El gobernador tenía pensado su anuncio del viernes de más flexibilizaciones en el interior pero ahora lo que se había convertido en más importante era, una vez más, interpretar y enmendar el discurso presidencial.
Donde el presidente dijo “Gran Córdoba” debía decir “ciudad de Córdoba” pero la idea de dar una “buena noticia” el viernes se había diluido.
Es que ahí están dos de los grandes problemas que atraviesa el Gobierno provincial: ya los anuncios tienen un impacto menguado por hastío ciudadano y porque hay cosas que se formalizan después de que se implementen de hecho; la sujeción y dependencia a las decisiones del poder central ha achicado a la mínima expresión las posibilidades de decisiones autónomas, más allá de la pandemia y sus secuelas.
Primer elemento. Schiaretti había delegado en el COE y algunos funcionarios la comunicación de las novedades, buenas y malas. Después, para abajo, se habían repartido: las buenas las daba el ala política y las malas el ala sanitaria.
Pero un día, en el Centro Cívico empezaron a preocupar otros números que no estaban relacionados ni con los infectados ni con las cuentas públicas: los de la imagen del gobernador.
Aquel Schiaretti que había sido votado por casi el 60 por ciento de los cordobeses hace tan solo un año y que entró en la cuarentena con niveles de aceptación cercanos al 80 por ciento, registró en las últimas semanas porcentajes de apoyo de alrededor del 50 por ciento.
La cifra es alta pero claramente implica una curva descendente importante. A varios gobernantes, incluido el propio presidente, le está pasando lo mismo.

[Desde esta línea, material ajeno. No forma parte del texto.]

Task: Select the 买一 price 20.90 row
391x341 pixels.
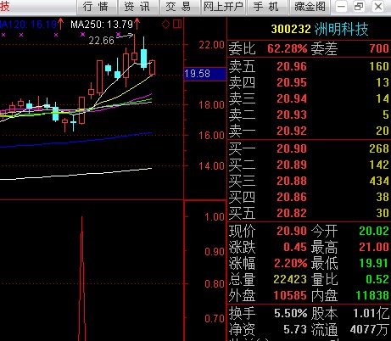Action: tap(309, 148)
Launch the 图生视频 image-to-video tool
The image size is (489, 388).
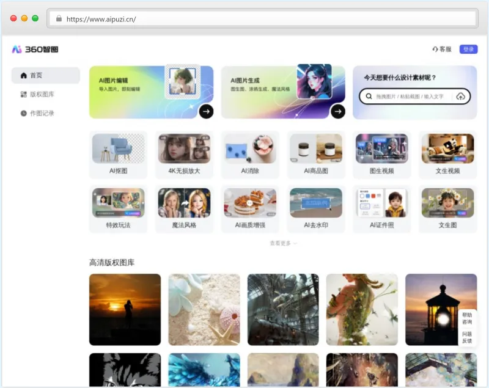381,154
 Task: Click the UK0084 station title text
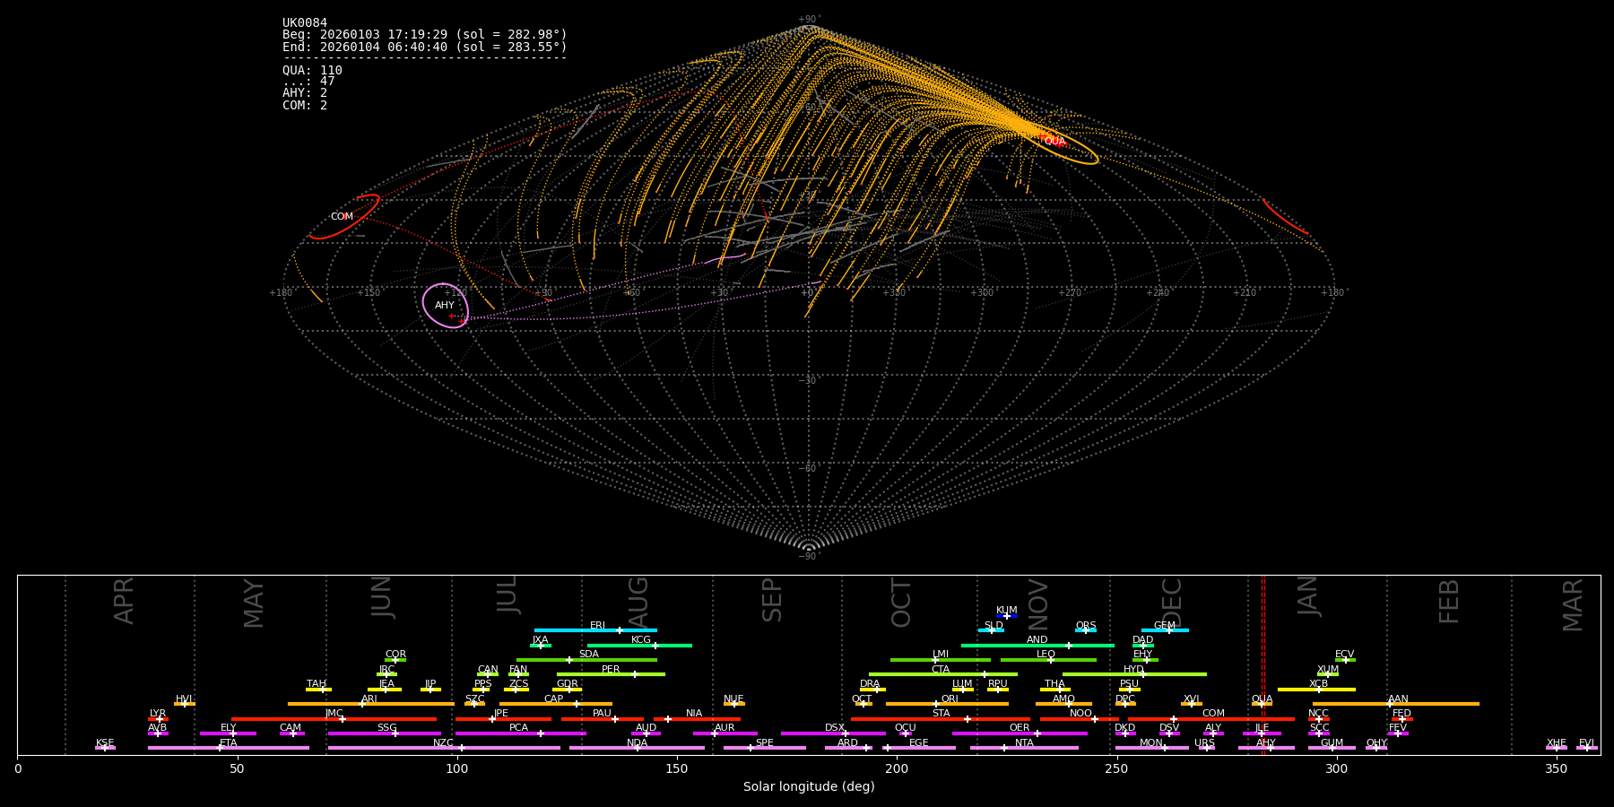click(x=305, y=23)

Por eso, el principal asesor comunicacional y político de Schiaretti decidió que el gobernador apareciera casi todos los días haciendo anuncios y comunicando cuestiones vinculadas a la salud, la economía y la vida cotidiana de los cordobeses.
Pero los anuncios tienen impacto una vez. La siguiente se va menguando y después genera escasa novedad. Más en tiempos de hastío y malaria.
Lo peor, por venir
Schiaretti, profundo conocedor de los números, sabe que lo peor en materia económica está por venir. Que la crisis tal vez impacte peor que aquella de 2001-2002. Y que su gestión y la de los suyos ya está sufriendo, y mucho, el desgaste de un par de décadas de ejercicio del poder de manera ininterrumpida.

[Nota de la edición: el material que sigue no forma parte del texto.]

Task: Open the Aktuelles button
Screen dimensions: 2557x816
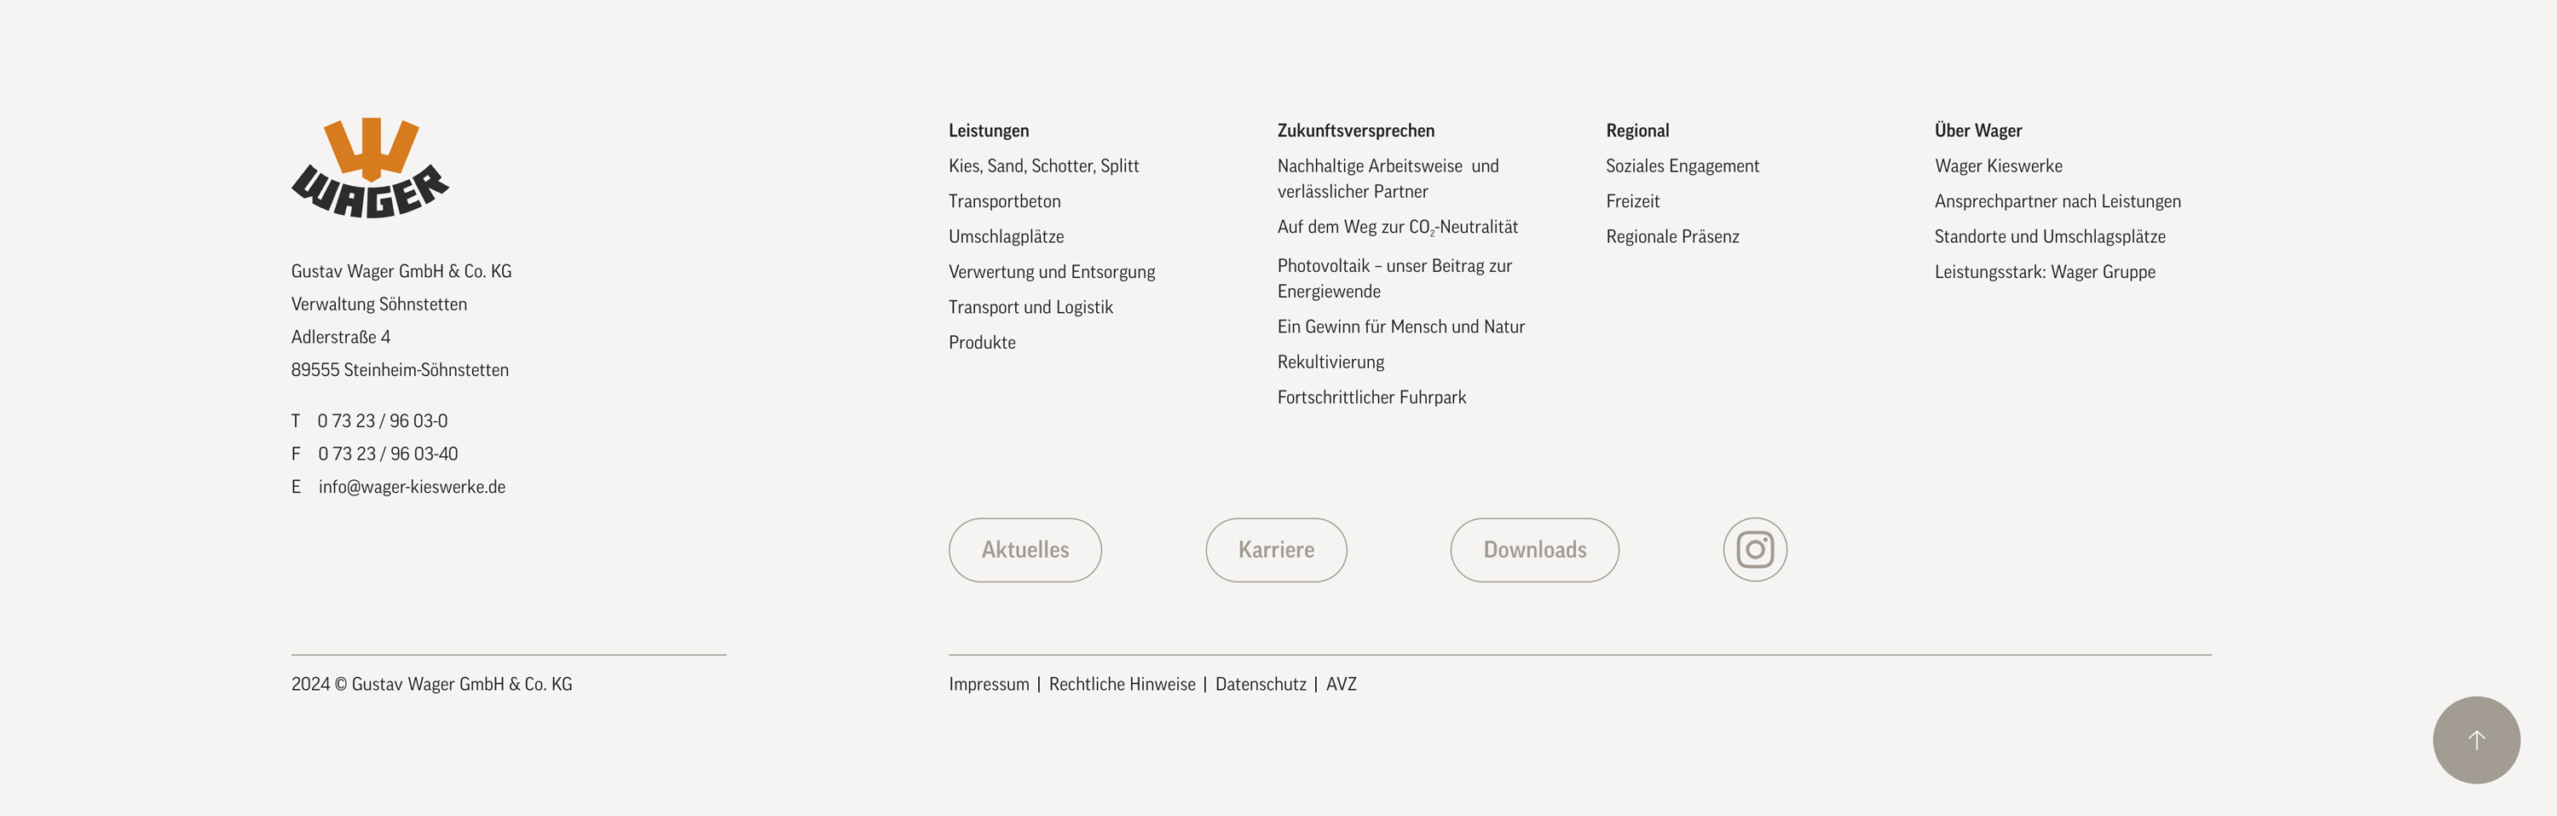Action: [1024, 550]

Cuenta a su favor no tener factores de poder en contra. Disciplinados casi al borde de ser un mero formalismo, los poderes legislativo y judicial, en el resto de los actores sociales cordobeses no hay focos de oposición o cuestionamiento de peso a la gestión peronista.
Pero esa soledad local tiene como contrapartida una dependencia del Estado nacional que se agudiza por horas.
Sin la ayuda central, provincias y municipios no tendrán en breve ni para pagar los sueldos.
Eso acota los márgenes de maniobra de manera considerable para cualquier mandatario provincial, que deberá hacer del “Sí Alberto” una consigna central.
Tremenda disyuntiva para el gobernador cordobés, que construyó su poder –en parte– posicionando con cierta fortaleza ante el gobierno nacional.